Screening Recommendations for Children with Common Cancer Predisposition Syndromes
The guidelines highlight the genetic nuances associated with childhood cancer predisposition syndromes.
An estimated 10% of childhood cancers are due to a genetic predisposition. Now, the American Association for Cancer Research (AACR) issued its first consensus screening recommendations for children with common cancer predisposition syndromes.
The recommendations highlight the genetic nuances associated with childhood cancer predisposition syndromes and provide primary and specialty pediatric clinicians with standardized approaches to facilitate appropriate surveillance of children affected by such syndromes.

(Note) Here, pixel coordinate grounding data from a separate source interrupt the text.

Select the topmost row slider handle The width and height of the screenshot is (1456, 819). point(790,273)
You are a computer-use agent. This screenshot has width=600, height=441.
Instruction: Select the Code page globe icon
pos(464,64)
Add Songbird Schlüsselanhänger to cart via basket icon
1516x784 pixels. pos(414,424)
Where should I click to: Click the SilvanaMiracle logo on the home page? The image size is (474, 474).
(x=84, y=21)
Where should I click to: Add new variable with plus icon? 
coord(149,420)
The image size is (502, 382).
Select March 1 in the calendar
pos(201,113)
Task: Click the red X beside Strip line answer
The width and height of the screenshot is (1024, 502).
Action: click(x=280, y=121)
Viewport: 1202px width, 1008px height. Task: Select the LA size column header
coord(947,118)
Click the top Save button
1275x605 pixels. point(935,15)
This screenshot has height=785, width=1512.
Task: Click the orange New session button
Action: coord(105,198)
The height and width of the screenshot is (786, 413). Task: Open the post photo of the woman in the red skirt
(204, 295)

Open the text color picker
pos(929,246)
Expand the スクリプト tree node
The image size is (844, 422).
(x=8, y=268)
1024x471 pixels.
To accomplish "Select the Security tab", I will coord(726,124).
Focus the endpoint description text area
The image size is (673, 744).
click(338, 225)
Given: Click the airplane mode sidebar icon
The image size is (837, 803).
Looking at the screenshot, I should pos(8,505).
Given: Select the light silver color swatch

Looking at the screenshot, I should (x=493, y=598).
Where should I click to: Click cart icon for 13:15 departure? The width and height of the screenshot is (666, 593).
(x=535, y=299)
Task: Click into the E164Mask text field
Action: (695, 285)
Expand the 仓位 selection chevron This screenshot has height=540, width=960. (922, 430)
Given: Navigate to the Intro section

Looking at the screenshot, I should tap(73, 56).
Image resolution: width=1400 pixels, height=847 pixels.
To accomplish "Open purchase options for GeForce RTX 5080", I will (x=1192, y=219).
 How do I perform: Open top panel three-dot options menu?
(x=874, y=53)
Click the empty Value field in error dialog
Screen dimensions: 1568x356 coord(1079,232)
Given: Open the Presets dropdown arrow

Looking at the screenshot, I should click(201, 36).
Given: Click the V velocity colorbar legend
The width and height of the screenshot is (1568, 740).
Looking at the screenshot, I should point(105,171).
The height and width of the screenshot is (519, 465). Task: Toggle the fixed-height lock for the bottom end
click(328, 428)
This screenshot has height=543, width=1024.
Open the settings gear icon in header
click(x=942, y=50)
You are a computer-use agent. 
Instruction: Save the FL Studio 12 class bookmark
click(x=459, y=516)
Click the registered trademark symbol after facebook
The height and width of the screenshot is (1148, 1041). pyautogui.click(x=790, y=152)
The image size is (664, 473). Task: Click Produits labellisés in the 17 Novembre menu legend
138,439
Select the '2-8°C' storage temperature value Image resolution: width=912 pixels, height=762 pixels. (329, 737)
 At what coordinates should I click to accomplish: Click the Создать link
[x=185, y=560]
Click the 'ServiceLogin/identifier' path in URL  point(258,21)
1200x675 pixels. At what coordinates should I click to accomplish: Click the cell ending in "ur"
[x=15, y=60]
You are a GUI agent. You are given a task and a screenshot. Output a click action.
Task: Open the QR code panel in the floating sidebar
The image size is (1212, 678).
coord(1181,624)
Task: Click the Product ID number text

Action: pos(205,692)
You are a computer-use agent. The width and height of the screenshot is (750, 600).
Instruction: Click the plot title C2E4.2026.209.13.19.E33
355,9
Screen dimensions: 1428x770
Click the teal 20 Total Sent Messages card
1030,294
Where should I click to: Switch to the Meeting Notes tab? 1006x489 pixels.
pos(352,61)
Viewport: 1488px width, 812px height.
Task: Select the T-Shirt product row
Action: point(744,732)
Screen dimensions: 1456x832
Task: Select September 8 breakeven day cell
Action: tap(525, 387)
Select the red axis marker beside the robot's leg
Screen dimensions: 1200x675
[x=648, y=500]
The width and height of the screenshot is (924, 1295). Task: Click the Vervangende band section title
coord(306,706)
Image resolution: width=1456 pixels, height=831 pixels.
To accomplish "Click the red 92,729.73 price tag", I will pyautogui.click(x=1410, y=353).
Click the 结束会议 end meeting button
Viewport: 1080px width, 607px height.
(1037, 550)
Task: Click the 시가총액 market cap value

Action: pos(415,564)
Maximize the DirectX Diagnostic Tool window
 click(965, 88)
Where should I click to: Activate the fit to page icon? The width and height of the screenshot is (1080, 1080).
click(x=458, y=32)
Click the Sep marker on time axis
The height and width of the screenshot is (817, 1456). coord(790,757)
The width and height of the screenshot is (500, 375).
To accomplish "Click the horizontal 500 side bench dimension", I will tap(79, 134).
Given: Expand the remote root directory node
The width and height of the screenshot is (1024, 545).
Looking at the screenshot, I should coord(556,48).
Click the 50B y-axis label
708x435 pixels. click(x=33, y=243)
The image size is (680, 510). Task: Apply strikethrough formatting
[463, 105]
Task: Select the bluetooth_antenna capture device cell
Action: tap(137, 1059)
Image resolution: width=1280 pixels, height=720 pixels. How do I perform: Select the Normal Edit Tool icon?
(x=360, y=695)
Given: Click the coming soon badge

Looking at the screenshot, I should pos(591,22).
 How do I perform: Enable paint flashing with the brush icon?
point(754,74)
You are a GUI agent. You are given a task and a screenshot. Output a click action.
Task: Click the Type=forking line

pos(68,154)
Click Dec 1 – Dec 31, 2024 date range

The Pediatric Cancer Working Group of the AACR convened a workshop that included 65 professionals from 11 countries, including 51 physician directors or co-directors of cancer predisposition programs. The panel reviewed existing data and practices, and established international consensus recommendations for cancer surveillance for the 50 most common syndromes that predispose children to the development of cancer.
The syndromes were clustered into nine major groups based on the major cancer types with which they are associated: Li-Fraumeni syndrome, neurofibromatoses, overgrowth syndromes and Wilms tumor, neural tumors, GI cancer predisposition, neuroendocrine syndromes, leukemia predisposition, DNA instability syndromes, and miscellaneous syndromes.
The consensus was that a less than 1% prevalence of a particular type of cancer in those aged 20 years or younger is too low and does not warrant surveillance. However, if the prevalence is 5% or greater, screening is warranted. For cancers with prevalence between 1% and 5%, each case must be considered on an individual basis, according to the authors.
Reference1. Brodeur GM, Nichols KE, Plon SE, Schiffman JD, Malkin D. Pediatric cancer predisposition and surveillance: an overview, and a tribute to Alfred G. Knudson Jr. Clin Cancer Res. 2017;23(11); e1-e5.